The lecture covers advanced tuning techniques for large language models, starting from pre-training and supervised fine-tuning to preference tuning methods like RLHF and Direct Preference Optimization (DPO) that align models with human preferences using comparative feedback. It highlights the trade-offs between complex, high-performance approaches like RLHF and simpler, more efficient methods like DPO, emphasizing their respective benefits and challenges in practical deployment.
The lecture begins with a recap of previous content on training large language models (LLMs), focusing on two main stages: pre-training and supervised fine-tuning (SFT). Pre-training involves teaching the model the structure of language and code using vast amounts of data, which is computationally intensive and requires techniques like data and model parallelism. After pre-training, the model can predict the next token but is not yet aligned with specific tasks or behaviors. The second stage, SFT, fine-tunes the model on smaller, high-quality datasets to make it behave according to desired use cases, such as becoming a helpful assistant. Techniques like LoRA (Low-Rank Adaptation) are introduced to efficiently fine-tune models by adjusting fewer parameters.

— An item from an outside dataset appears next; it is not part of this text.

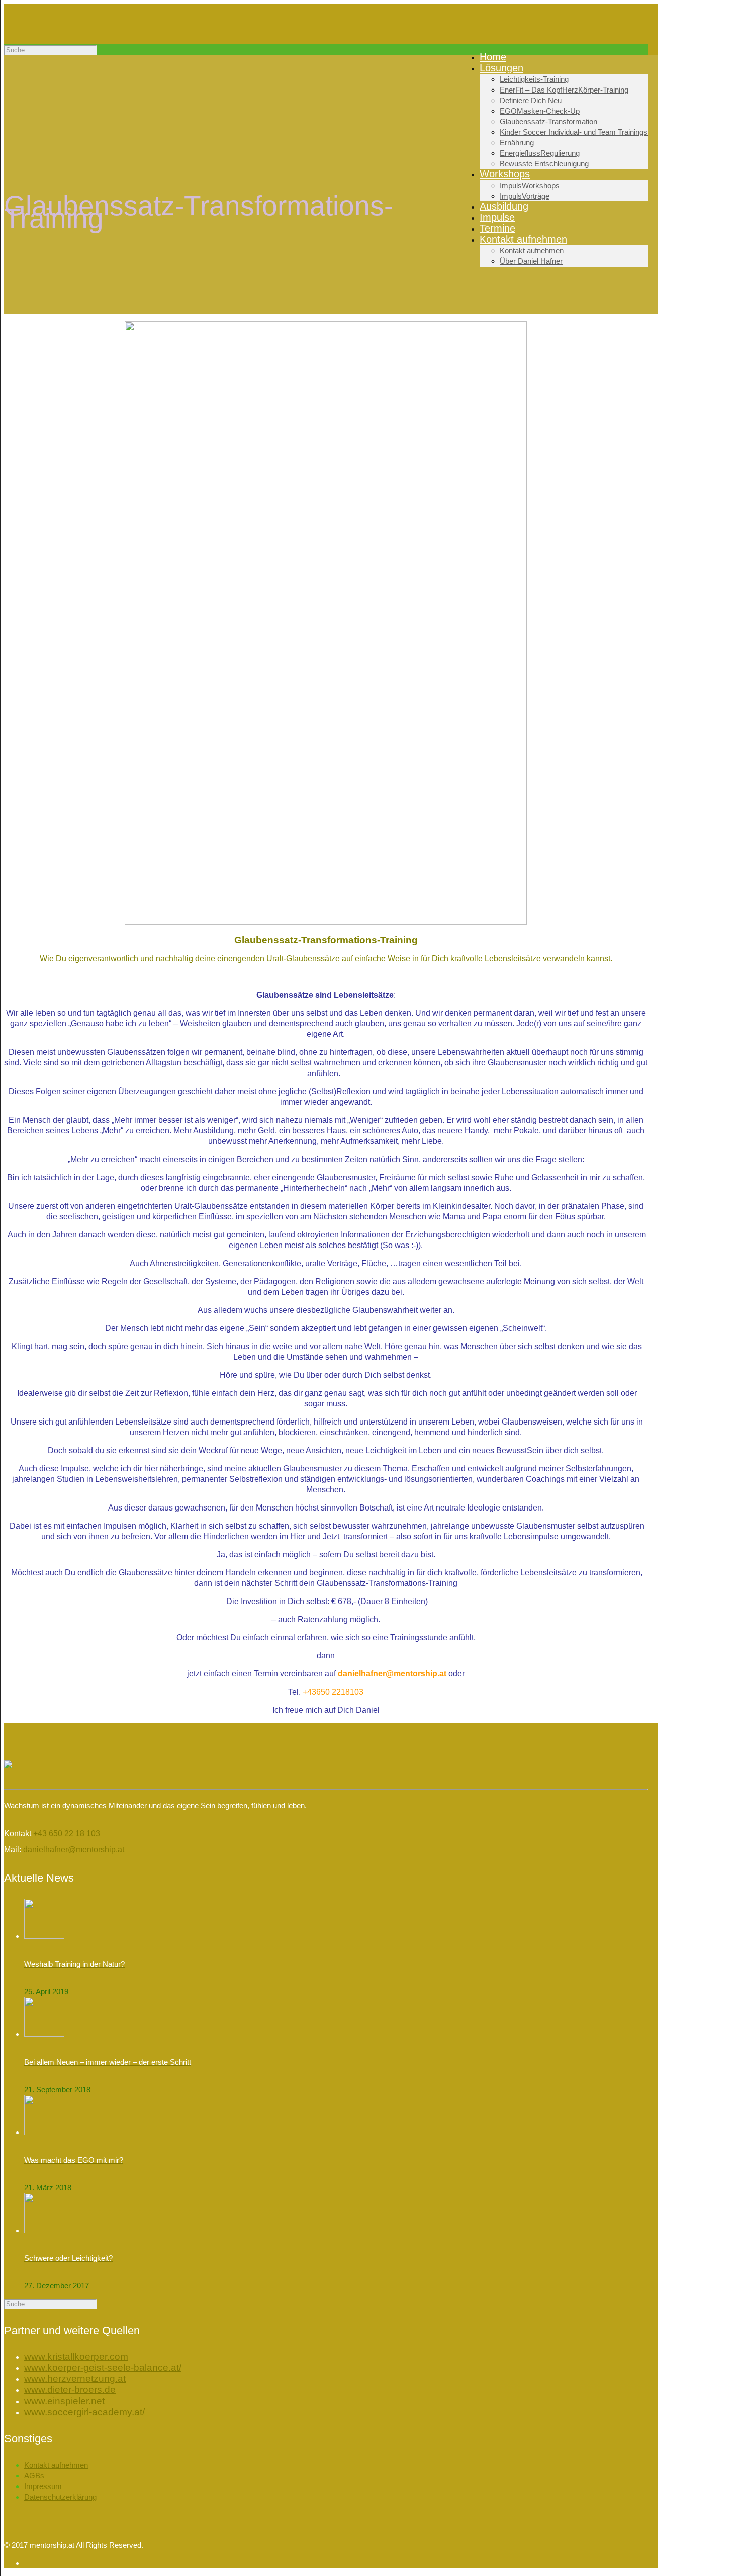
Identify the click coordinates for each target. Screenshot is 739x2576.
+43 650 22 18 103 (66, 1833)
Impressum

The lecture then introduces the concept of preference tuning, a third stage aimed at aligning the model with human preferences beyond what SFT achieves. Preference tuning uses pairs of model outputs—one preferred and one less preferred—to teach the model which responses are better. This approach is easier and more practical than creating high-quality SFT datasets for every possible behavior, as it focuses on relative preferences rather than exact outputs. The data for preference tuning can be collected by generating multiple responses to the same prompt and having humans or automated systems rank them. This method allows injecting negative signals, teaching the model not only what to produce but also what to avoid.
To implement preference tuning, the lecture discusses Reinforcement Learning from Human Feedback (RLHF), which frames the LLM as an agent in a reinforcement learning (RL) environment. The model generates outputs (actions) based on inputs (states) and receives rewards based on how well the outputs align with human preferences. RLHF involves two main steps: training a reward model to distinguish good from bad outputs using preference pairs, and then using this reward model to fine-tune the LLM via RL algorithms like Proximal Policy Optimization (PPO). PPO balances maximizing rewards with keeping the updated model close to the original to avoid issues like catastrophic forgetting and reward hacking.
The lecture also covers challenges with RLHF, including the complexity of training multiple models (policy, reward, value function, and base model), tuning numerous hyperparameters, and ensuring training stability. An alternative to RLHF is the “best of n” (BoN) approach, where multiple completions are generated, scored by the reward model, and the best one is selected at inference time. While simpler, BoN increases inference costs and latency, making it less practical for high-traffic applications. The lecture emphasizes the trade-offs between these methods in terms of computational cost, training complexity, and performance.
Finally, the lecture introduces Direct Preference Optimization (DPO), a supervised learning approach that directly optimizes the model using preference pairs without requiring a separate reward model or RL training. DPO simplifies the preference tuning process by optimizing a single loss function derived from the Bradley-Terry model, which compares the probabilities of preferred versus less preferred outputs. While DPO is easier to implement and requires fewer models, it may not achieve the same performance level as RLHF. The choice between RLHF and DPO depends on factors like compute resources, desired performance, and training complexity, with DPO being a practical option for quicker preference tuning and RLHF offering higher performance for expert practitioners.